=== Begin Enclosure ===

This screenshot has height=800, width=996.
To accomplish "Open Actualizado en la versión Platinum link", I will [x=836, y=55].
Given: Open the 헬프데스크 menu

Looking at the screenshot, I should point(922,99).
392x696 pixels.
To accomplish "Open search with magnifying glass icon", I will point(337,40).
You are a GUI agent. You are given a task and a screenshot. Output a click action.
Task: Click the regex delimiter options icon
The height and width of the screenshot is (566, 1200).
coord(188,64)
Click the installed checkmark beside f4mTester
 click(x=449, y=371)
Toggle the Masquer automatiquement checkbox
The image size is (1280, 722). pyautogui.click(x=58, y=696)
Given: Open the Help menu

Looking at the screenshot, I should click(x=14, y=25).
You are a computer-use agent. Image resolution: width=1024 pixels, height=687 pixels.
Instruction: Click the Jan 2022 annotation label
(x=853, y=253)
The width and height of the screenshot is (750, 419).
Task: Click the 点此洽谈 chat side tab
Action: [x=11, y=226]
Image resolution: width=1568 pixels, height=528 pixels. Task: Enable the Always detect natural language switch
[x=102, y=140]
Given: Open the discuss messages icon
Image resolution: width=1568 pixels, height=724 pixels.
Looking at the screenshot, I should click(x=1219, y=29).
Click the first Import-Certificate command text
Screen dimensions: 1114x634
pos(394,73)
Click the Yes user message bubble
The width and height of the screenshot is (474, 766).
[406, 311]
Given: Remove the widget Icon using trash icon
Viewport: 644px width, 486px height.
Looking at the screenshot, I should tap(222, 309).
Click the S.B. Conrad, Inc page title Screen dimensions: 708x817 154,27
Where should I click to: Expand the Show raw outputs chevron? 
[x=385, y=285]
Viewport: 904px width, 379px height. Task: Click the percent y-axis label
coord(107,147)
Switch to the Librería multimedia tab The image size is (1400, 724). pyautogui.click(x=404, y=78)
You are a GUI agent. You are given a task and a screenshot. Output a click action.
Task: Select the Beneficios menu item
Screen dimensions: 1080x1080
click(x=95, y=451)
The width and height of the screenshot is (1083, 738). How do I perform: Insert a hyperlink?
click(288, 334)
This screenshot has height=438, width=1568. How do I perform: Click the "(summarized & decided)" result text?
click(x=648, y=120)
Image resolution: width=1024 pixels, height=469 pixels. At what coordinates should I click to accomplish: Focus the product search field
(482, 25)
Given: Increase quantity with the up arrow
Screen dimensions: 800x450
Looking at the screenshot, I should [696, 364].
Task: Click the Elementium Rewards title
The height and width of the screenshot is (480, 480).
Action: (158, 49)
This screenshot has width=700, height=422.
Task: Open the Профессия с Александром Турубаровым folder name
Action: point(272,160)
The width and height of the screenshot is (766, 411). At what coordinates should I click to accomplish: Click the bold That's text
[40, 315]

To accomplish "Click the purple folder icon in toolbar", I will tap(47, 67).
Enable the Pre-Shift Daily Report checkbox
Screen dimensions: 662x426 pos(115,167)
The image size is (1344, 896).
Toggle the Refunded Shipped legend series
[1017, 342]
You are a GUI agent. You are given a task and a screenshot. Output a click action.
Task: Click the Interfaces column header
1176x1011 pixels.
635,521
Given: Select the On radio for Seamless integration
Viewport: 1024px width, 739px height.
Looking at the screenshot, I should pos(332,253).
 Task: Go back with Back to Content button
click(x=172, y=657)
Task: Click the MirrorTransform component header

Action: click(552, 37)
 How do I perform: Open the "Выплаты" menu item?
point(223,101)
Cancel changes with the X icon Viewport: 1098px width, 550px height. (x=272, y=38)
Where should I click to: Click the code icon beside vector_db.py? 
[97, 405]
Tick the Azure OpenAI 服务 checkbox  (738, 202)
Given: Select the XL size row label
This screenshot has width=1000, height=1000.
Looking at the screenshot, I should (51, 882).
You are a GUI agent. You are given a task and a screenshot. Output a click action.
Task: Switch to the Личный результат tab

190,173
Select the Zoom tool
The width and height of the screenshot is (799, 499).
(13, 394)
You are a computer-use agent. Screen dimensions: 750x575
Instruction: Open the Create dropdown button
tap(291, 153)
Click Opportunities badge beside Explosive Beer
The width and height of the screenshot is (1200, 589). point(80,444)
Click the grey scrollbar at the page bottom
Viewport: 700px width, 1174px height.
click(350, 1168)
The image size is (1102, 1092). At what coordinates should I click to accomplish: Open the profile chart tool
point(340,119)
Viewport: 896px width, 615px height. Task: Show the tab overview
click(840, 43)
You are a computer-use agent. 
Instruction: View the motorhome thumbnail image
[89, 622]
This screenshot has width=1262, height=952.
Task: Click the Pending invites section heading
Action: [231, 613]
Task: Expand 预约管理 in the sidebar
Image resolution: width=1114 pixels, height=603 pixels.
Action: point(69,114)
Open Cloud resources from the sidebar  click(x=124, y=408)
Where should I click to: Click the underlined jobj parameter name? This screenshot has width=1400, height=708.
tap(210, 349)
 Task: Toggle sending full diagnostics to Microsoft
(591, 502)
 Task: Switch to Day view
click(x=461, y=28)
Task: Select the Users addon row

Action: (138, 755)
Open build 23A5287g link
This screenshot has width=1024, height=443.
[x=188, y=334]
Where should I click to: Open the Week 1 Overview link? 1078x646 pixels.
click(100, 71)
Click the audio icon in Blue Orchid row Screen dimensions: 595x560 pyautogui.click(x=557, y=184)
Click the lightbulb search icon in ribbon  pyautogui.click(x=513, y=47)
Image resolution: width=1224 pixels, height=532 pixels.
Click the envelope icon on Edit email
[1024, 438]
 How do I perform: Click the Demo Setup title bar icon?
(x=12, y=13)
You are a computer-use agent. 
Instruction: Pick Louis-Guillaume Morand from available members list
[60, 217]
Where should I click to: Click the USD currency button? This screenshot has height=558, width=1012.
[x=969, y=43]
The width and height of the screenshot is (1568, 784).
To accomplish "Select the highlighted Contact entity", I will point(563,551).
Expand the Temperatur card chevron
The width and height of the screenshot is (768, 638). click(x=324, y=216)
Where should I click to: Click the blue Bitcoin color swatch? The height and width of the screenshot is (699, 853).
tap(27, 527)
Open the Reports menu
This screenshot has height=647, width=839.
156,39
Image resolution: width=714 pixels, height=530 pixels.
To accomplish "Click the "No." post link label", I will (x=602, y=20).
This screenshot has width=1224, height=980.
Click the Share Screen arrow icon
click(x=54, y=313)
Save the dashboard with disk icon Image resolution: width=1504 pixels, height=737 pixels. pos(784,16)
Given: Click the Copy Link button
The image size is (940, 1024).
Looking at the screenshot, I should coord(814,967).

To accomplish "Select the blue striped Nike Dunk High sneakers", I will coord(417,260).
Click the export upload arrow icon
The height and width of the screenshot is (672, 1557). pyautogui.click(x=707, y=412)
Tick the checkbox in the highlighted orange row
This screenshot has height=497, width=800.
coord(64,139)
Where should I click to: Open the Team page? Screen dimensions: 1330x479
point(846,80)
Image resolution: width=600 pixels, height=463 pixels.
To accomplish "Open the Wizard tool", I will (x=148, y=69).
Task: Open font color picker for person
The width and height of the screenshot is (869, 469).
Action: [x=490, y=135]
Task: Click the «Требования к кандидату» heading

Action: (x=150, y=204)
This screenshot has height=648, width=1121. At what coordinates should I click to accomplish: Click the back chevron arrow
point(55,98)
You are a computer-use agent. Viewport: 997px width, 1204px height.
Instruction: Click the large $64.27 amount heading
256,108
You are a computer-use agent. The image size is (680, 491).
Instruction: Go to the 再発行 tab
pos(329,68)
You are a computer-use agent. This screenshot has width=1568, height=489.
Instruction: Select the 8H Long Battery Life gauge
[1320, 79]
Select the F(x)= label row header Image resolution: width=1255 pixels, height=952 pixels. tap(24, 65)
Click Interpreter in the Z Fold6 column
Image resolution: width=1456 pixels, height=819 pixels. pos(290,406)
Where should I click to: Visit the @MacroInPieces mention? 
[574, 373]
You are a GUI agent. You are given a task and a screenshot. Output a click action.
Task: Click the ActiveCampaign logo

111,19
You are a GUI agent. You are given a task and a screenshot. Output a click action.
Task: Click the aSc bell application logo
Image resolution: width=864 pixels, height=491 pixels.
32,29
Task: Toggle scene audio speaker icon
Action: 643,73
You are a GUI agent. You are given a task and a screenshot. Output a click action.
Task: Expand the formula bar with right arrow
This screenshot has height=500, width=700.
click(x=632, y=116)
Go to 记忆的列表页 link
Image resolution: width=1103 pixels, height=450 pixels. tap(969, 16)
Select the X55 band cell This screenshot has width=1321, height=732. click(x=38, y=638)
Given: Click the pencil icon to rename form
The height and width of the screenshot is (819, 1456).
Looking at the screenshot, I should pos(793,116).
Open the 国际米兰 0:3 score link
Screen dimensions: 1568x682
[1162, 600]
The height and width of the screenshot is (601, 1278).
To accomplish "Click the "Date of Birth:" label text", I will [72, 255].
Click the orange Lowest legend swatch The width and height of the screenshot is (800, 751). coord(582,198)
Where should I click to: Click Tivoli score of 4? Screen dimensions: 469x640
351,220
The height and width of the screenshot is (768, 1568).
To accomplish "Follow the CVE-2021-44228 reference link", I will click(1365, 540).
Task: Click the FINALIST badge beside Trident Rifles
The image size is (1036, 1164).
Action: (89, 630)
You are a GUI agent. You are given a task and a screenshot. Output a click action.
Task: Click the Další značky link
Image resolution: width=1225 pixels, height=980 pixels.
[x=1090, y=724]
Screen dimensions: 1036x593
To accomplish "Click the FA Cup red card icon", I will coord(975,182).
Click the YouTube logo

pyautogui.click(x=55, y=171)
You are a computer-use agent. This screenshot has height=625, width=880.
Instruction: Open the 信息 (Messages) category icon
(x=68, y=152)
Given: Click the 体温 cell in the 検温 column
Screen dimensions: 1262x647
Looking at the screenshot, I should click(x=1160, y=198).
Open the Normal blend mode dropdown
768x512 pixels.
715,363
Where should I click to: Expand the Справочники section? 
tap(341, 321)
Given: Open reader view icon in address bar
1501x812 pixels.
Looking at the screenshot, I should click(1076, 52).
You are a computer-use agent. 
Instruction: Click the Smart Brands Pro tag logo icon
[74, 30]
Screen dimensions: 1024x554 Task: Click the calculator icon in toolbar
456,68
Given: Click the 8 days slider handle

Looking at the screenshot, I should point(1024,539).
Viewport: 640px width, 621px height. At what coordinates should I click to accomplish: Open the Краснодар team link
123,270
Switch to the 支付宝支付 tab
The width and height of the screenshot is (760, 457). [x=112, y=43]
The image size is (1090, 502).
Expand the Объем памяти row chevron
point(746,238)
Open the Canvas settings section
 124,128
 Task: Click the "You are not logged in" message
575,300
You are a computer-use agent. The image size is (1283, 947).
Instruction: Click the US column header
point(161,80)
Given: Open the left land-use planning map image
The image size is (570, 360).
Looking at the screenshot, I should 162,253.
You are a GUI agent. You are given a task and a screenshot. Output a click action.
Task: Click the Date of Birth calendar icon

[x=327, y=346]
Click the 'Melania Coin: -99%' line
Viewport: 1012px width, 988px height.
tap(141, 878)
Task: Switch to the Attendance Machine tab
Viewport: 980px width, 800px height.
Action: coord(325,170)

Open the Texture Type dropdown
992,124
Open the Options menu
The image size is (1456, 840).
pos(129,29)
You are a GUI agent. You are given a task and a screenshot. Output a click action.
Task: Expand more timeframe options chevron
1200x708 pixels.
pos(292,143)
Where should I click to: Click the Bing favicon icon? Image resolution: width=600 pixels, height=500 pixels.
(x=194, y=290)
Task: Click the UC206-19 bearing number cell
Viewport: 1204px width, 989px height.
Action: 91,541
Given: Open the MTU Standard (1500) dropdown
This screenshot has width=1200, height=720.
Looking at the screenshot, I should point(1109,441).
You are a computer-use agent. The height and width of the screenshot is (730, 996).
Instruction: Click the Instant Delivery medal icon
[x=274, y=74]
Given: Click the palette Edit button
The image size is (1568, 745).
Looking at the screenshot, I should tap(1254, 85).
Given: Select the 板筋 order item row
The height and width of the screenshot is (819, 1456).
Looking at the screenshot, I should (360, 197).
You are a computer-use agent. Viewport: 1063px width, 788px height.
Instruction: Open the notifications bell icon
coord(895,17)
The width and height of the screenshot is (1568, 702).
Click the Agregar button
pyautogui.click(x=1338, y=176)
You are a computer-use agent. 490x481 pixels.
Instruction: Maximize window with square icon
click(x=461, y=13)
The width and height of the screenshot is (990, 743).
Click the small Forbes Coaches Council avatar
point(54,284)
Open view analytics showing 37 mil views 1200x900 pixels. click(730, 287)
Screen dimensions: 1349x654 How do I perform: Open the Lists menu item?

=== End Enclosure ===

### About this task
Above this task is a listing. Restate, word for word and with nothing added, the lines from the one with "1200x708 pixels." through the one with "You are a computer-use agent. The height".

### Task output
1200x708 pixels.
pos(292,143)
Where should I click to: Click the Bing favicon icon? Image resolution: width=600 pixels, height=500 pixels.
(x=194, y=290)
Task: Click the UC206-19 bearing number cell
Viewport: 1204px width, 989px height.
Action: 91,541
Given: Open the MTU Standard (1500) dropdown
This screenshot has width=1200, height=720.
Looking at the screenshot, I should point(1109,441).
You are a computer-use agent. The height and width of the screenshot is (730, 996).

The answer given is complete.